Constituída no final de fevereiro, a Rede Vigenômica, que integra a Rede de Monitoramento Genômico do Instituto Butantan, tem por objetivo desenvolver e implementar protocolos e procedimentos para a identificação e monitoramento das variantes do vírus Sars-CoV-2 nas regiões do interior paulista em que a Unesp está presente.

"A vigilância genômica tem se mostrado um fator fundamental no entendimento da pandemia, gerando informações que podem orientar diretamente as tomadas de decisão e a elaboração de outras medidas relacionadas ao seu enfrentamento", diz o professor Jayme Augusto de Souza-Neto, coordenador da Vigenômica.

No caso das amostras colhidas no HCFMB, a Vigenômica sequenciou sete delas recebidas de cidades da região atendidas pelo hospital, obtidas de pacientes com diagnóstico confirmado de Covid-19, e escolhidas aleatoriamente. Quatro amostras, de três municípios diferentes, foram identificadas com a variante de Manaus (P1). As cidades não foram informadas pela Unesp.

"Os resultados, embora sejam preocupantes do ponto de vista sanitário, indicam um potencial de aprimoramento de alto padrão na vigilância epidemiológica no interior de São Paulo, com o protagonismo da Unesp", afirma o reitor Pasqual Barretti.

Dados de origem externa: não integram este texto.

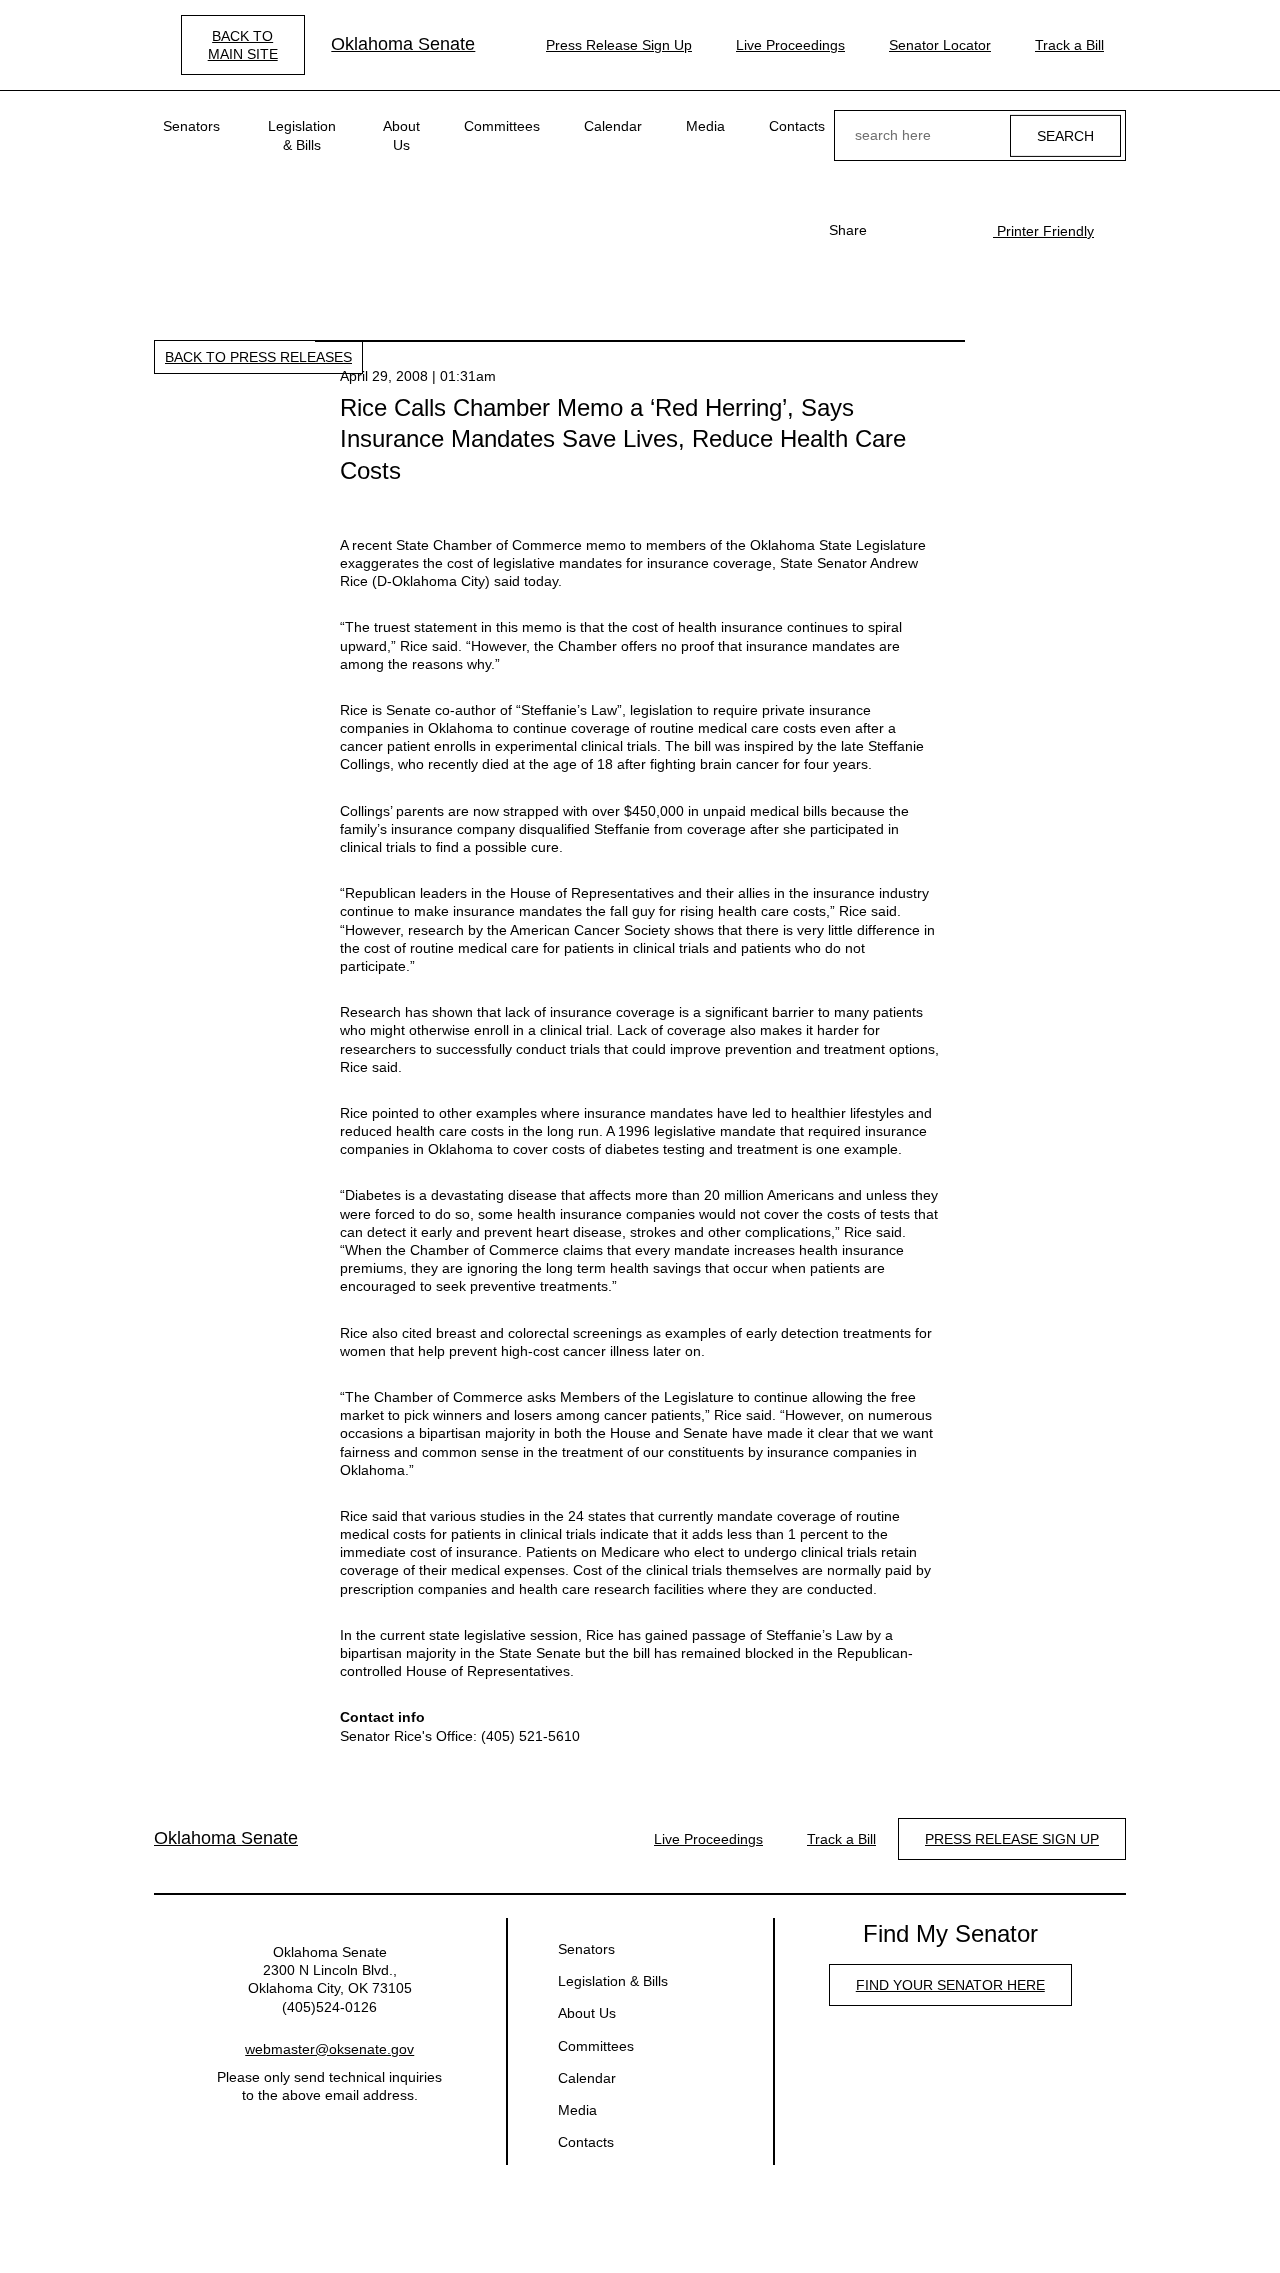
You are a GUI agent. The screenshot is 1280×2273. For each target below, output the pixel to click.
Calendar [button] (613, 126)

No caso das amostras colhidas no HCFMB, o sequenciamento genético foi feito em conjunto por seu Laboratório de Biologia Molecular e pelo Laboratório de Genômica Funcional da Faculdade de Ciências Agronômicas (FCA). A professora Rejane Grotto, responsável pelo Laboratório de Biologia Molecular e vice-coordenadora da Vigenômica, esclarece que um conjunto de mutações genéticas é o que diferencia a variante de Manaus da linhagem já conhecida (pré-P1).

"Os dados obtidos nos mostram que a variante P1 circula na região de Botucatu, em cidades distintas, o que nos dá uma ideia da abrangência da circulação e nos ajuda a fornecer informações sobre ações preventivas que devem ser tomadas pelas cidades", afirma.